[Collection entries]
=-=-=-=-=

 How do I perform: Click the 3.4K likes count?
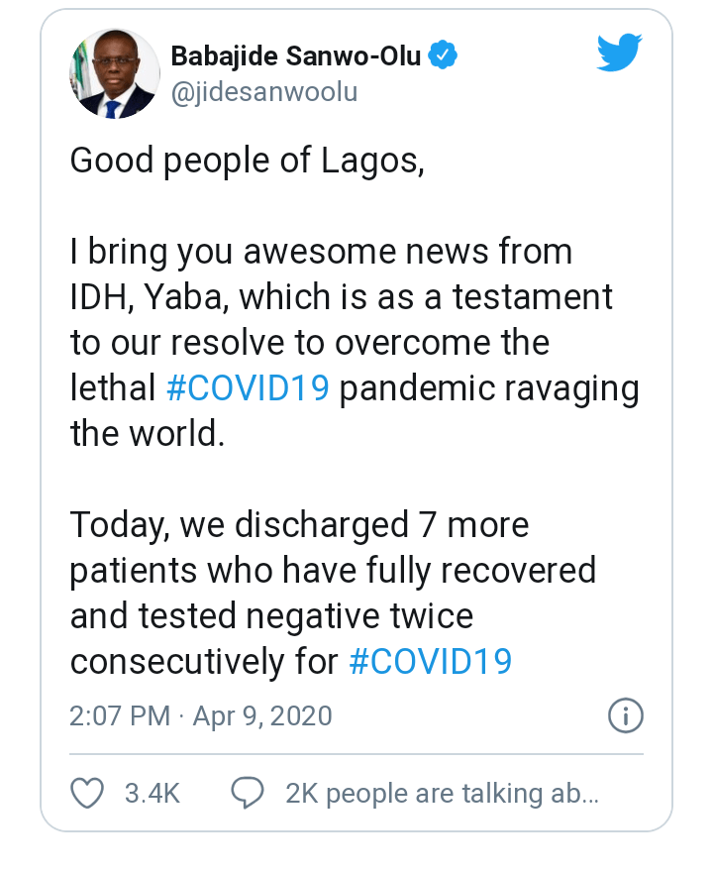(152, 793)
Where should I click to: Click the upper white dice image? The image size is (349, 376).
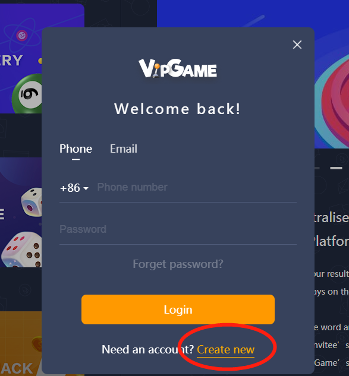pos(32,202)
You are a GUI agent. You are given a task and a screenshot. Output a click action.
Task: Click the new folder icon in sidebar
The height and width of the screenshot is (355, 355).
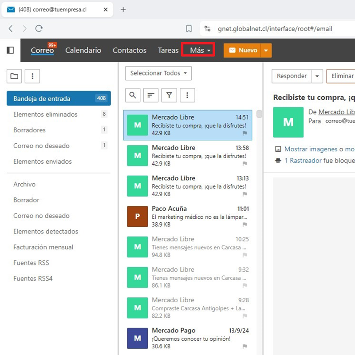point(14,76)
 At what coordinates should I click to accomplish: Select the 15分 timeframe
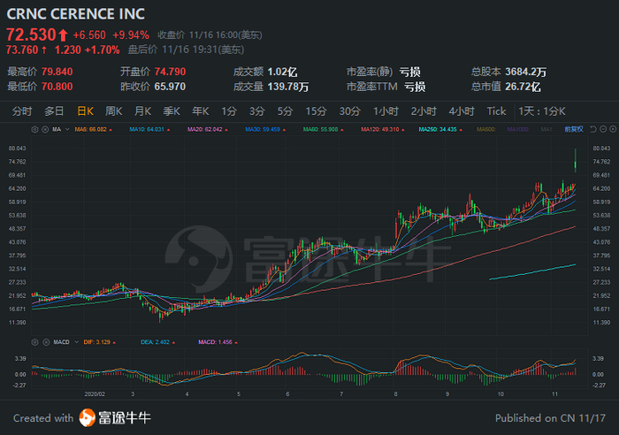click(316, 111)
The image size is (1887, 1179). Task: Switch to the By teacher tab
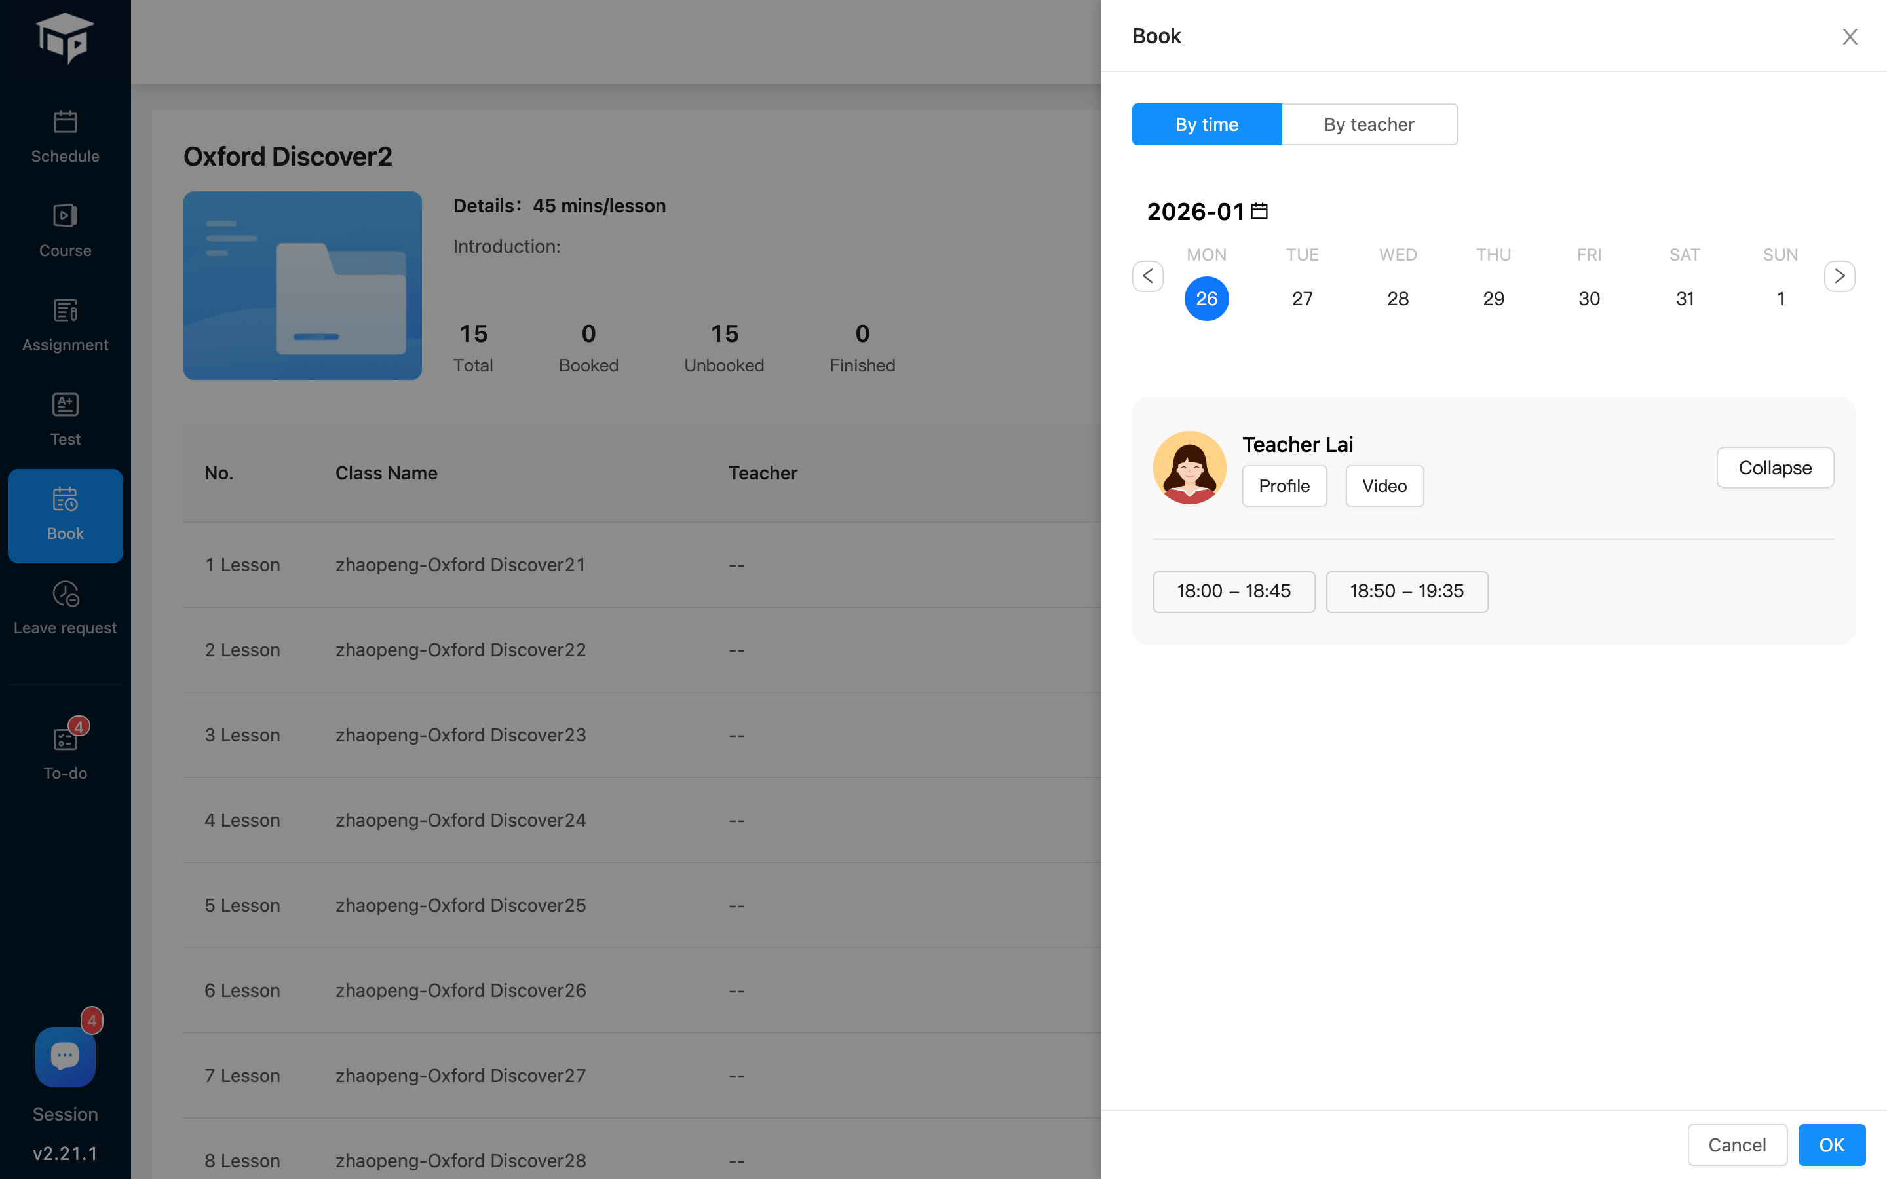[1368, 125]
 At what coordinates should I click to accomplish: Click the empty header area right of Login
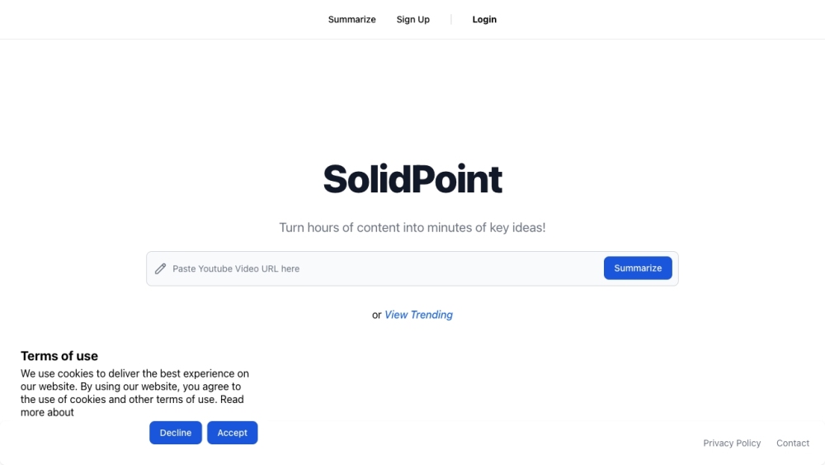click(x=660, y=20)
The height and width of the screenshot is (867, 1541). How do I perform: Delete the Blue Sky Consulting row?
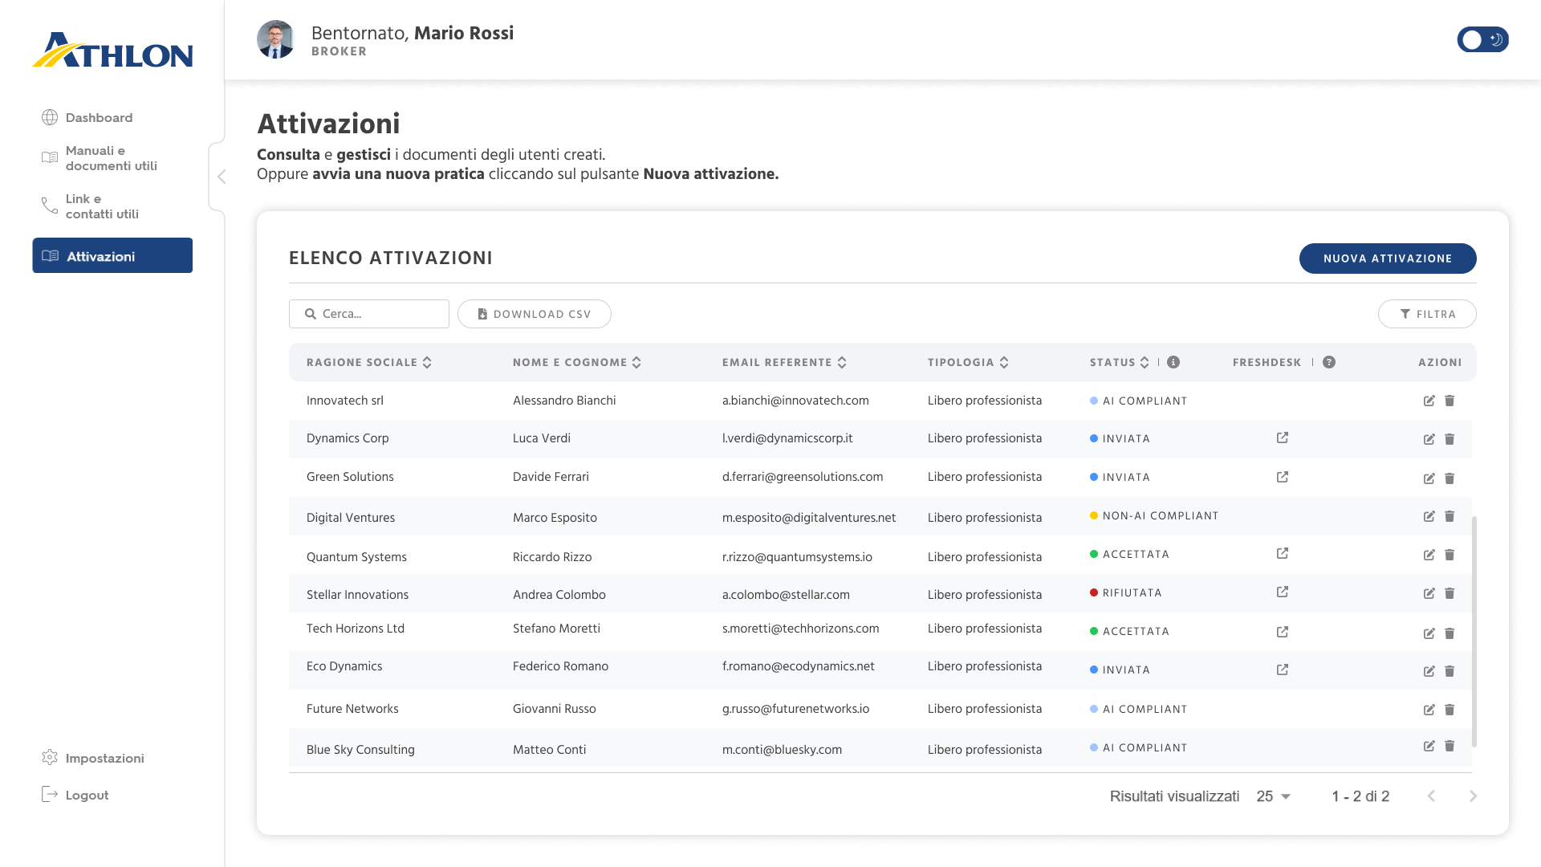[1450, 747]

=-=-=-=-=

Starting with the line that contains "The height and width of the screenshot is (867, 1541)." and continuing through the end of the records, rewrite those lines with "Delete" replaced by "Remove" and nothing else changed. Leave the pictures out.

• **Answer for the task**:
The height and width of the screenshot is (867, 1541). How do I perform: Remove the Blue Sky Consulting row?
[1450, 747]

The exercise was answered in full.